TIP: Keep your elbow your elbow steady and in the same position throughout the movement. Don’t lock your elbow in the straightened position.
6. Seated Overhead Triceps Extension
- Sit on a stability ball (or chair), and grasp one dumbbell with both hands.
- Extend your arms up to the ceiling, keeping them close to your ears. This is your starting position.
- Bend your elbows, bringing the dumbbell behind your head until it touches your shoulders.
- Straighten your arms, bringing the dumbbell back up to the ceiling.
TIP: Do not lock your elbows when you have your arms straight. Make sure your do the full movement (ceiling to shoulders) to target your triceps.
7. Diamond Pushups
- Kneel down on your hands and knees. Place your hands close together, and form a diamond shape with your index fingers and thumbs.
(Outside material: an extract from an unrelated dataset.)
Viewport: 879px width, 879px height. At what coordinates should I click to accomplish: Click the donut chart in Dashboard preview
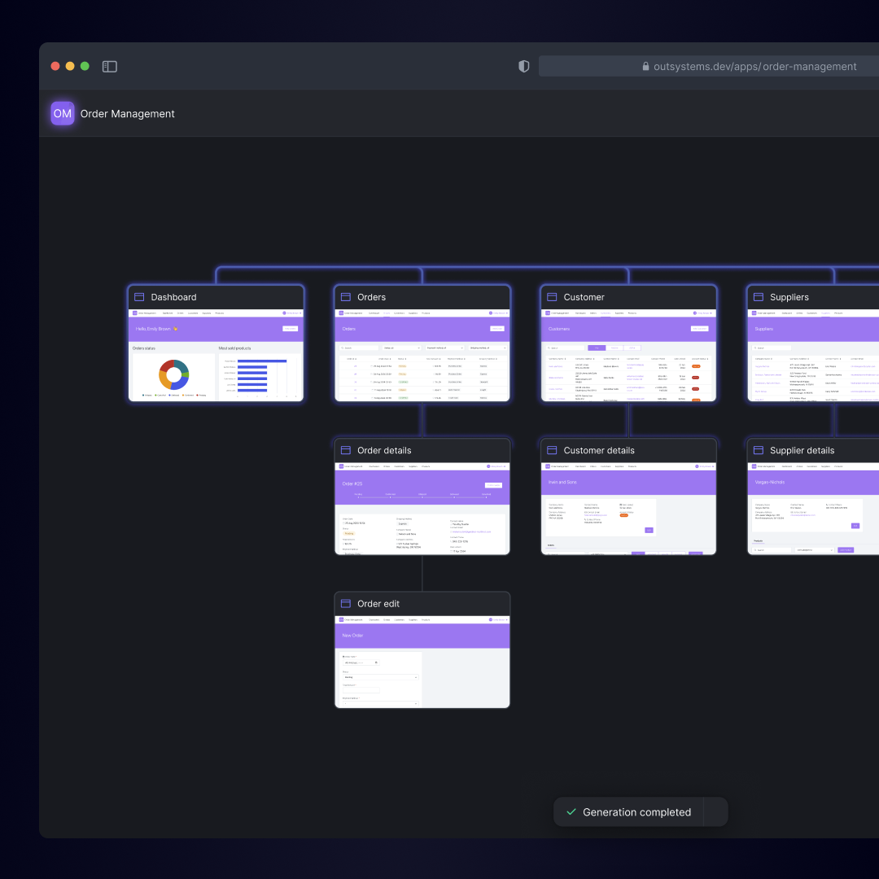173,374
- Bend your elbows and bring your upper body down to the ground. Keep your back straight and keep hands in the same position.
- Straighten your arms to push your upper body back up to the starting position.
8. Reverse Grip Bent Over Row
- Stand and put your right leg and in front of your left leg. Bend your right leg, keep your left leg straight and lean your upper slightly forwards. Your left leg and upper body should form a straight line.
- Grasp a dumbbell in each hand with your palms facing up and nearish your knees. This is your starting position.
- Pull your hands up towards your armpits and your upper arms up, squeezing your shoulder blades.
- Slowly and with control, return to the starting position.
TIP: Make sure your keep your back straight and still throughout the exercise.